Final adoption of the amended HCP is dependent upon a final record of decision issued by the Bureau of Land Management and the U.S. Fish and Wildlife Service.
In mid-November, those agencies released the final draft of an environmental impact statement that listed the Northern Corridor, along with the creation of a nearly 7,000-acre addition to the HCP to offset the impact of the roadway known as Zone 6, as a preferred option moving forward.
This alternative was chosen over five other options, two of which still cut through the Red Cliffs Desert Reserve and National Conservation Area between Green Springs Drive in Washington City and Red Hills Parkway in St. George. The other two alternatives, which are located outside of the reserve, would either turn Red Hills Parkway into an expressway with limited access to on/off ramps or turn St. George Boulevard and 100 South into one-way streets.
The remaining option was a “no action” alternative, which would leave things as they are.
The proposed highway, which would stretch 4 miles from Washington Parkway on its east end to Red Hills Parkway on the western end, is seen as a crucial piece of transportation infrastructure by state and local officials. They have stated for years that the preexisting traffic system will “fail” if the Northern Corridor is not constructed to help relieve increased traffic that will come with a projected county population of nearly 500,000 by 2060.
County officials and their supporters in Utah’s congressional delegation, such as Sen. Mike Lee and Rep. Chris Stewart, have long argued that the right-of-way for a Northern Corridor highway was promised to the county in the 2009 Omnibus Lands Bill. Both Lee and Stewart have previously introduced legislation on the Northern Corridor.
Opponents of the Northern Corridor claim the project is being rushed through for political reasons and that the BLM and U.S. Fish and Wildlife Service have not following policies outlined in the National Environmental Protection Policy Act. The environmental advocacy group Conserve Southwest Utah is among the proposed highway’s opposition. The group submitted a complaint to the BLM on Monday, the final day the public could submit protests concerning the project.
“The Northern Corridor’s approval is being rushed, on the premise that it will be harder to overturn if it’s recorded before the presidential inauguration on January 20th,” Tom Butine, president of Conserve Southwest Utah’s Board of Directors, said in a press release. “It’s driven by politics rather than science and sensible solutions. Our protest describes how approving the highway would break several major, long-standing, bipartisan environmental laws.
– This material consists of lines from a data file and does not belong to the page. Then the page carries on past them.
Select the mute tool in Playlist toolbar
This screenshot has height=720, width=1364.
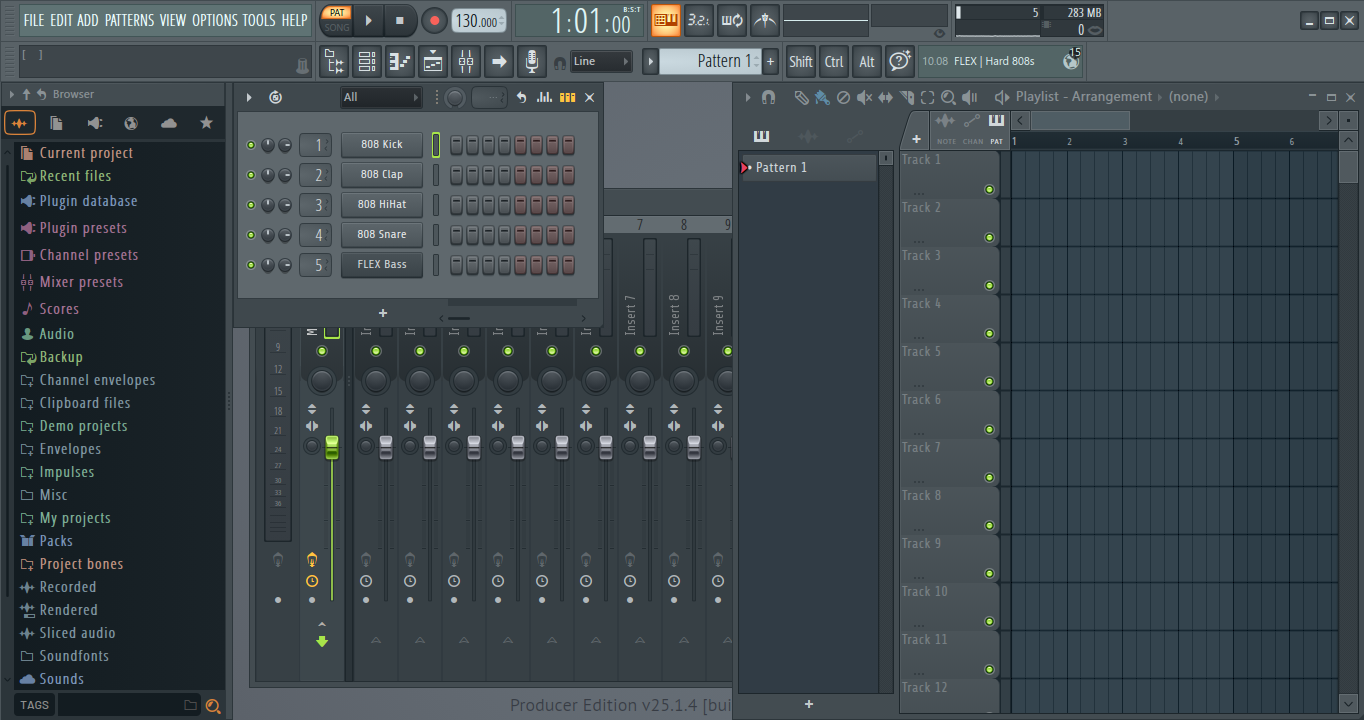tap(864, 97)
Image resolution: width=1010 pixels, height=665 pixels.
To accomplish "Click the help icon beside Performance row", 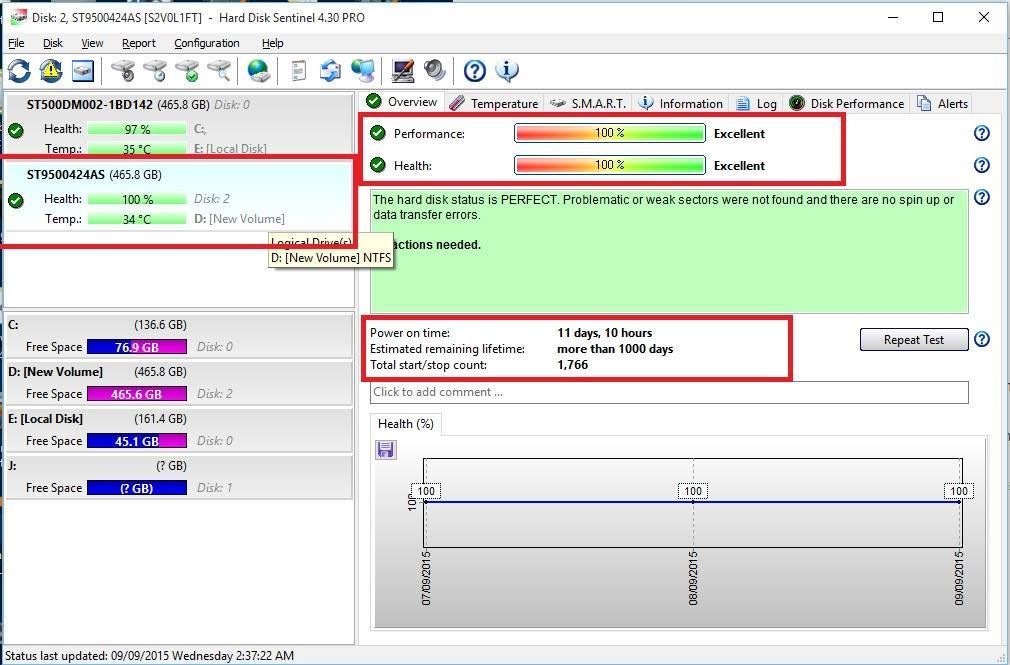I will (981, 133).
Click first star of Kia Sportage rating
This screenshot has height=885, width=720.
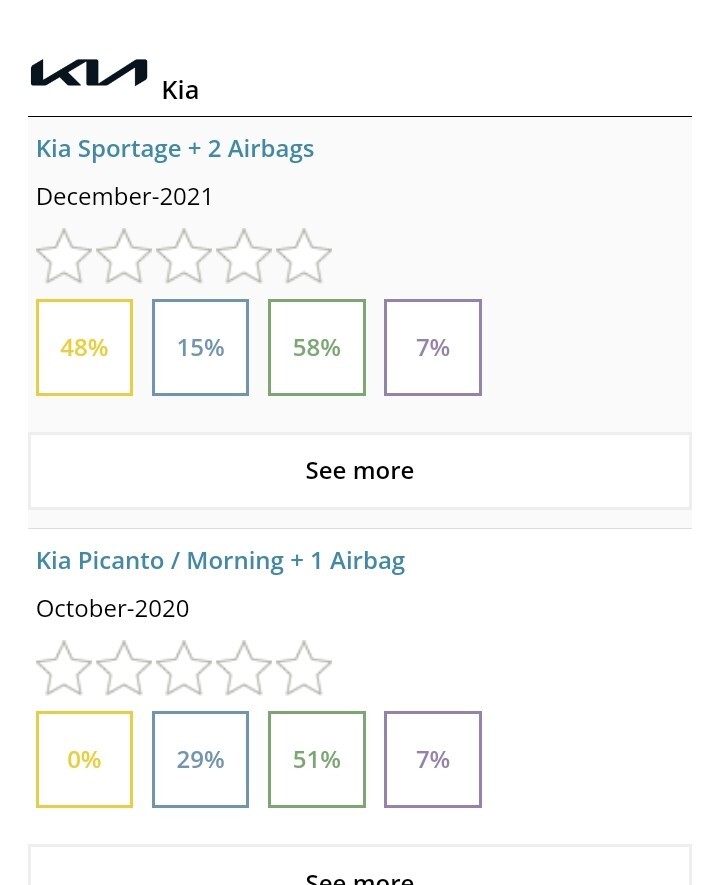coord(64,256)
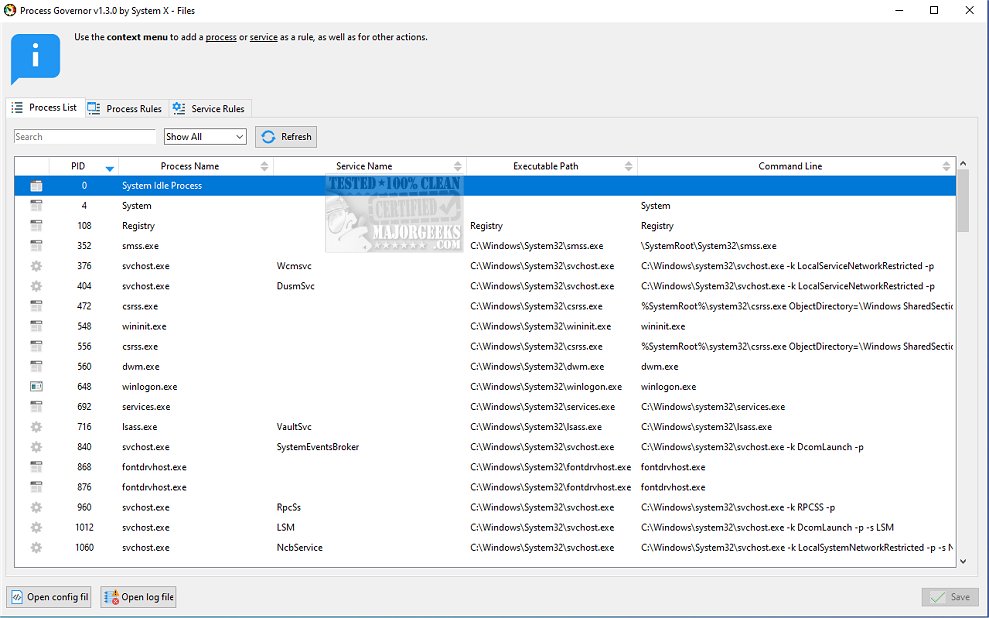This screenshot has height=618, width=989.
Task: Click the dwm.exe process icon
Action: (x=36, y=366)
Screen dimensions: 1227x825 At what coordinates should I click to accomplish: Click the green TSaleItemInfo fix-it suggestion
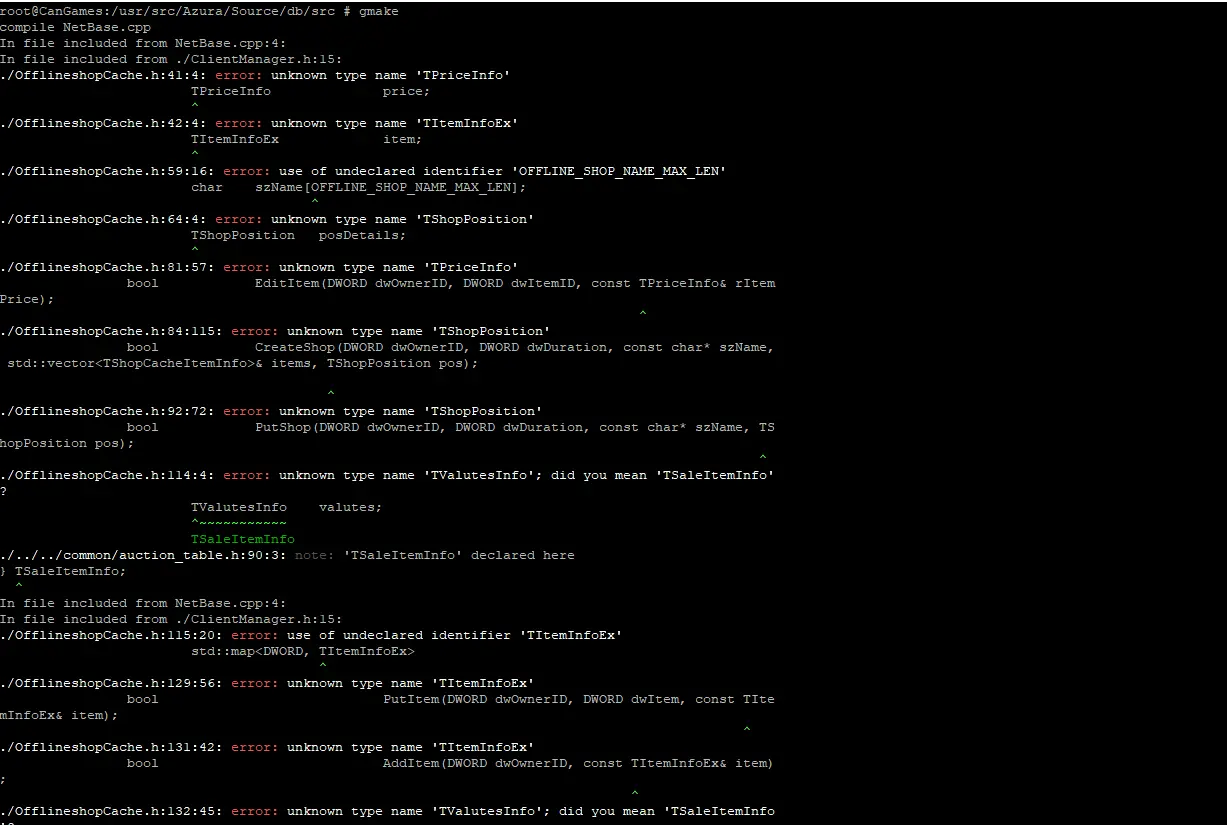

We’re confident it won’t survive the administrative and legal challenges to come.
Butine also claims the final environmental impact statement didn’t adequately consider highway route options outside of the HCP which “would not destroy threatened wildlife, scenic beauty and access to trails in Red Cliffs National Conservation Area.”
Washington County Attorney Eric Clarke said there are strict deadlines in place for the BLM and USFWS to issue a final decision on the Northern Corridor and amended HCP, and those deadlines are coming up.
“We anticipate a decision on the Northern Corridor and the county’s final take permit being issued before (the next president’s) inauguration day next year,” Clarke said.
A new presidential administration will most likely have a new slate of environmental policy in the works, Clarke said, but he added that he’s not aware of any administration undoing a project that has already undergone an environmental impact statement process.
Cox said he doesn’t think there will be too much concern.
“This will be pretty high fruit for the new administration,” he said, “and it’s not something I think they can just unilaterally set aside because of the nature of the process we went through to get that record of decision.”